# Just rebuilt the eastern loop



## Bills (Feb 20, 2008)

This was my original loop

















Not very reliable or attractive. it was also the fist time I ever put down track. This is the rebuild

























The bridges and ladder road bed are all plastic. The ladder is ment to evoke a deck plate bridge


----------



## tom h (Jan 2, 2008)

I do agree it does look better, what type of material did you use? And how did you make it look like that.

Tom h


----------



## adelmo (Jan 2, 2008)

I am preparing for a ladder outdoor project and definitely prefer the black plastic system.
Please share more info. Trains and pics look great.
Alan


----------



## Bills (Feb 20, 2008)

The ladder is made from pvc I got from Lowes. It is white but I painted it flat black with extwerior spray pait from ACE hardware. the bridges are also pvc purchased from home depot. 
Frist I made a jig following the curve I need. in this case 4' radius 








The pvc I use is 3/8" thick by 1.5" by 8' long and extemely flexible. I fasten with pvc glue and nails 1.5" by 3" tuffboard every 6"then fit into my jig and attach the other side to hold the curve. 
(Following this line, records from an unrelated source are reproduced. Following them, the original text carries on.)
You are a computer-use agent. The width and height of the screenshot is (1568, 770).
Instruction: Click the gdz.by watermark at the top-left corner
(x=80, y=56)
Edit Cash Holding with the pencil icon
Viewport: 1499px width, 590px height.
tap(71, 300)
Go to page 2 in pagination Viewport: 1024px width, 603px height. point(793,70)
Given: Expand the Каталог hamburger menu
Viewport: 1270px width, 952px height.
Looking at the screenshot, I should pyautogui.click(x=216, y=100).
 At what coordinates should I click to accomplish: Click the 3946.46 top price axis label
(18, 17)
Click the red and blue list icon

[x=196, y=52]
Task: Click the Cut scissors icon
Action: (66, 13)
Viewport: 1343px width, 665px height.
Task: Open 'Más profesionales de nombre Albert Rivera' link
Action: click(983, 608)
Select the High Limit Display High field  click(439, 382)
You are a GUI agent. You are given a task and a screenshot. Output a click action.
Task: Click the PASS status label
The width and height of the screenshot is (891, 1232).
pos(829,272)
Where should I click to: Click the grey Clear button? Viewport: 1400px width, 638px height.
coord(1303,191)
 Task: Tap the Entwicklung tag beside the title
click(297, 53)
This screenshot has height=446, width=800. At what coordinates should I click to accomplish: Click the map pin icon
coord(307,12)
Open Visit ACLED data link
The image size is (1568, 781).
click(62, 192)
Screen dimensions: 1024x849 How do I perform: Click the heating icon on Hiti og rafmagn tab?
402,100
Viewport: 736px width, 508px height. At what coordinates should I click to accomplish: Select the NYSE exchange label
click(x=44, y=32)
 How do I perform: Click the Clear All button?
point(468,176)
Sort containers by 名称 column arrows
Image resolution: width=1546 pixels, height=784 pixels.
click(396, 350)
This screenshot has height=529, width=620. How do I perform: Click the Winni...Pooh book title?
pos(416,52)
For the upper and lower flanges I use 1/2" plastic screen trim from lowes cut to fit the curve and attached with pvc glue no need for a saw good shears work fast 
















the vertical flanges are 1/8" plastic bought from a hobby shop attached with pvc glue 
















Paint it black and you're done. total cost about $25 per 1/4 circumference


----------



## GG (Jan 1, 2009)

Nice work Bills, 

Very creative. I note that you created your curves in the shop. I am thinking of flexing and creating them on the site proper using ground pegs. We will see what happens. 

Thanks for sharing


gg


----------